::: Records to use :::

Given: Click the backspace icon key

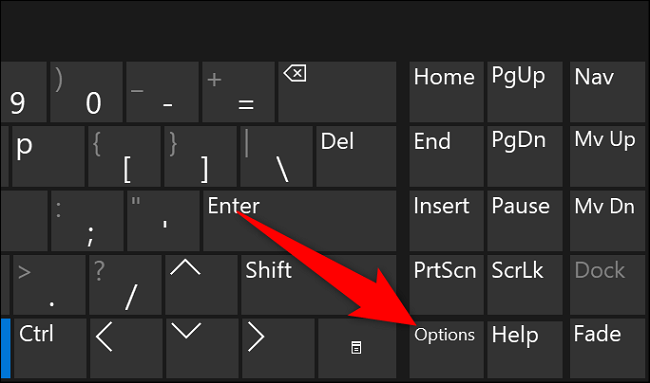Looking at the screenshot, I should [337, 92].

:::
::: Records to use :::

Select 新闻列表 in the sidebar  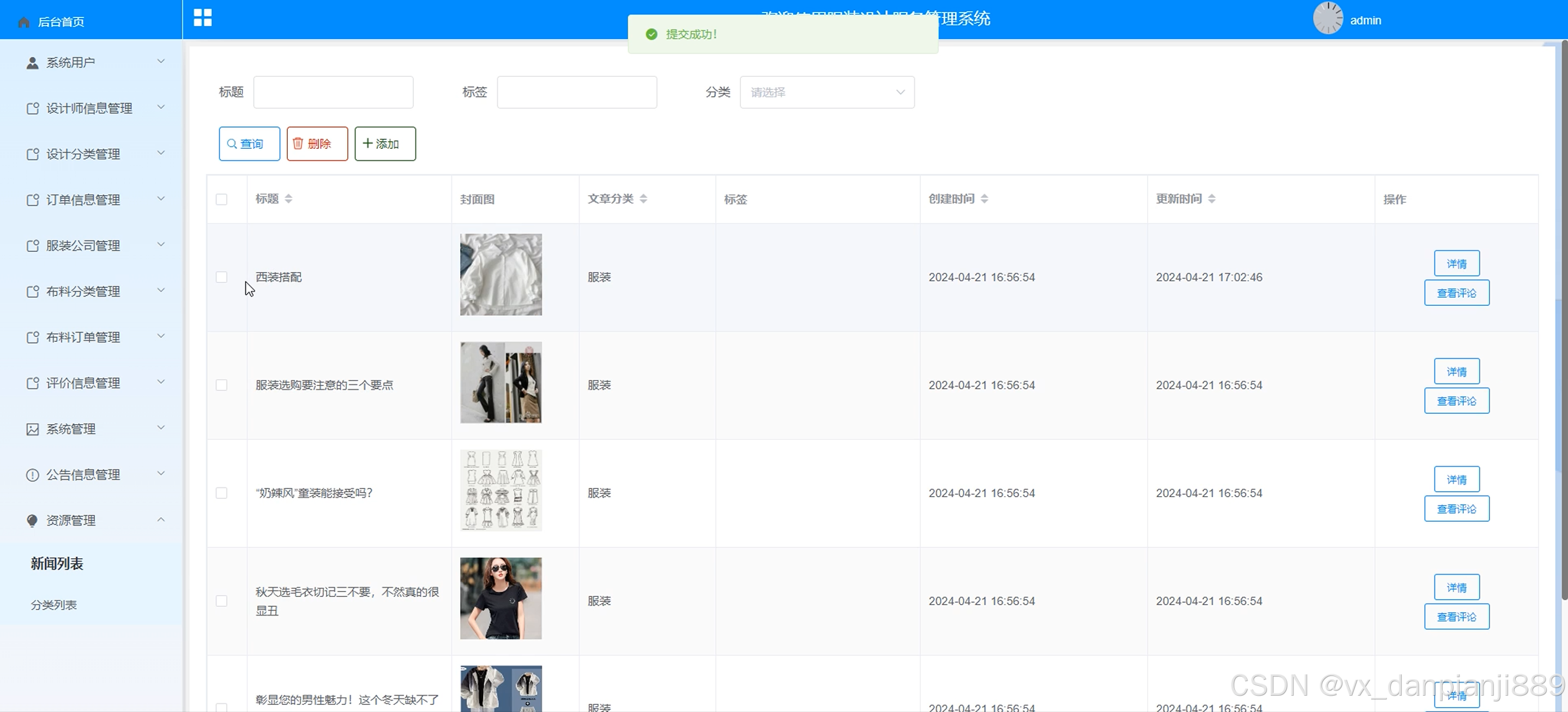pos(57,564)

:::
::: Records to use :::

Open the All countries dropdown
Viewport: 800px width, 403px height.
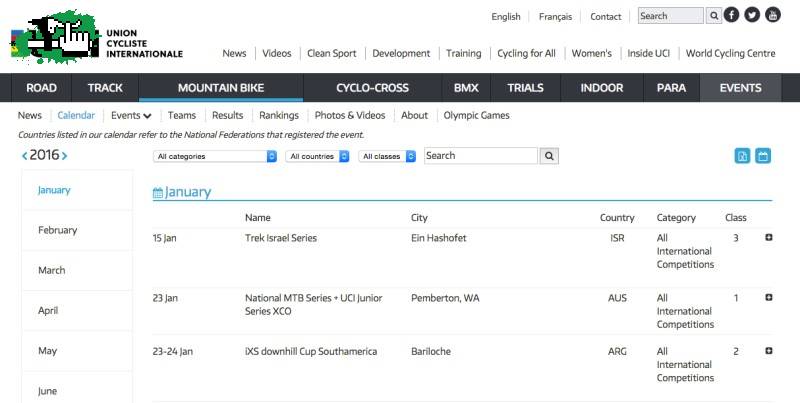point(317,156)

:::

Rewrite the lines starting at the one containing "Open the All countries dropdown" and ending at the one containing "point(317,156)", replacing "dropdown" with "menu" and leaving everything else unchanged. Give only those lines, and leave the pictures out.

**Worked solution**
Open the All countries menu
Viewport: 800px width, 403px height.
point(317,156)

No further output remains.